• EXERCISE: From the records below, copy out each line that has the word "height".

======== DATA EXTRACT

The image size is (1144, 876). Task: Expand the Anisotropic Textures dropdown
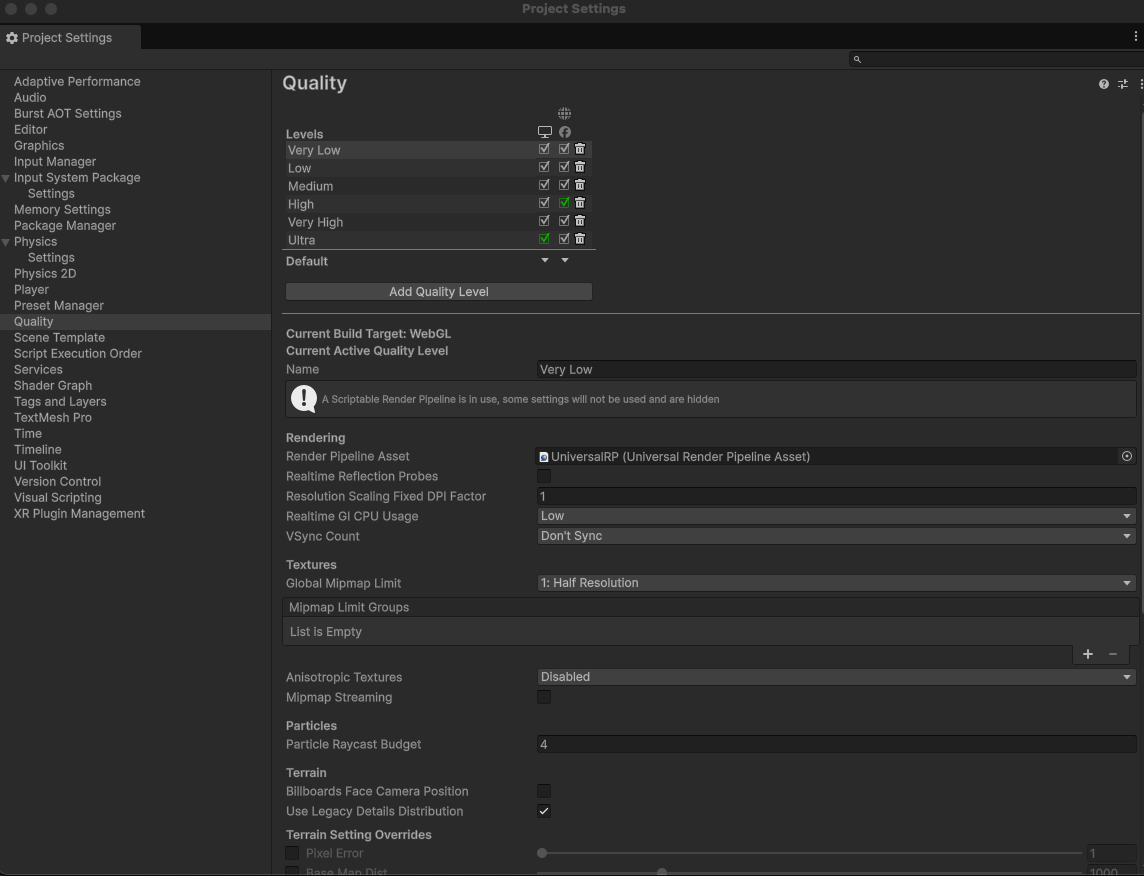[x=836, y=677]
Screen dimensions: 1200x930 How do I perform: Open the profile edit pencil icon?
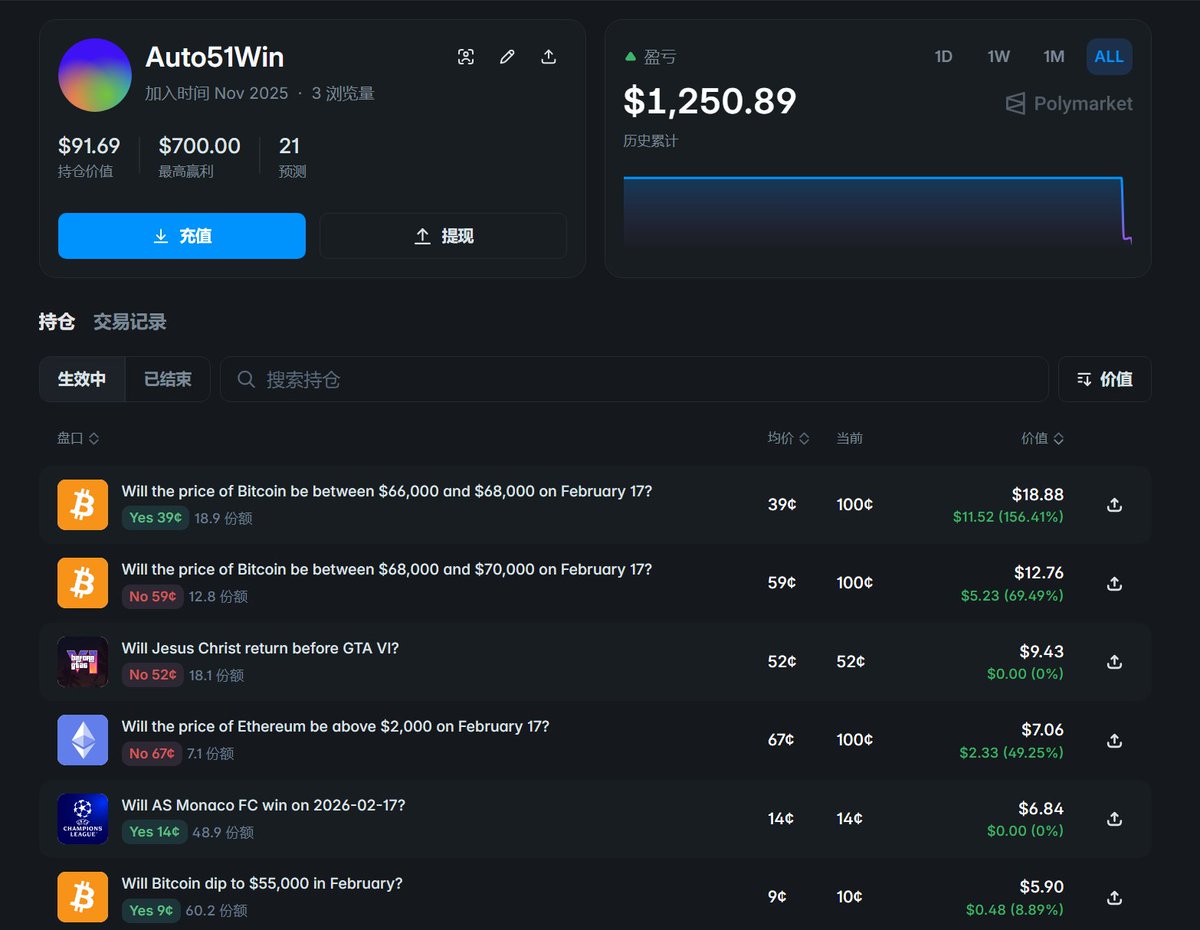[x=507, y=57]
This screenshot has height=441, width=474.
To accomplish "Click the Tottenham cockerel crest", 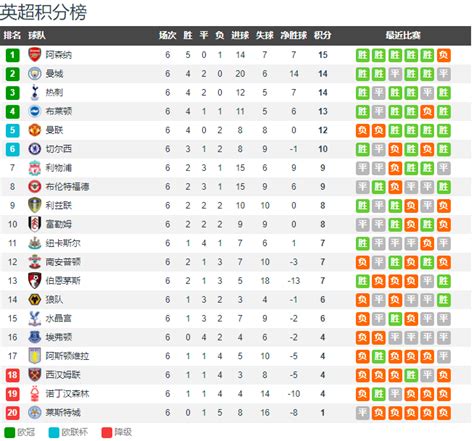I will click(35, 92).
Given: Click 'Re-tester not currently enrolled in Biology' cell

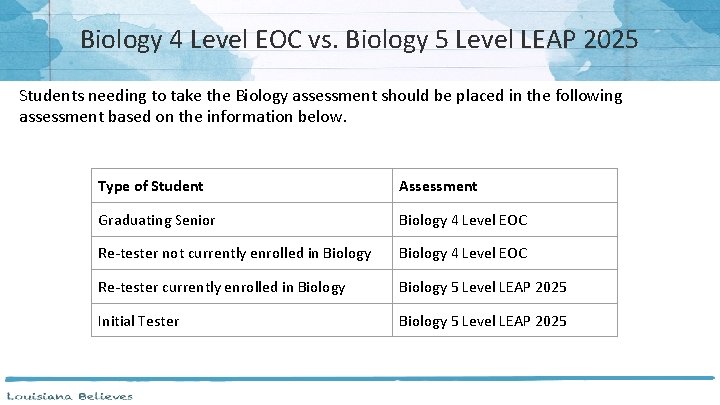Looking at the screenshot, I should [234, 254].
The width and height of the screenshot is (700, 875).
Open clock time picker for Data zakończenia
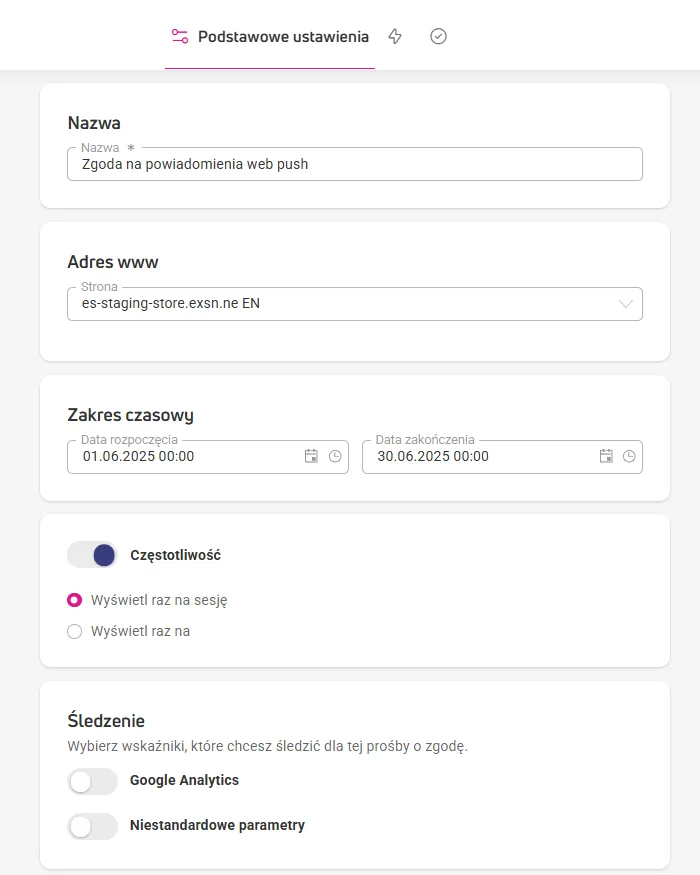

================

• ANSWER AREA:
This screenshot has height=441, width=474.
The width and height of the screenshot is (700, 875).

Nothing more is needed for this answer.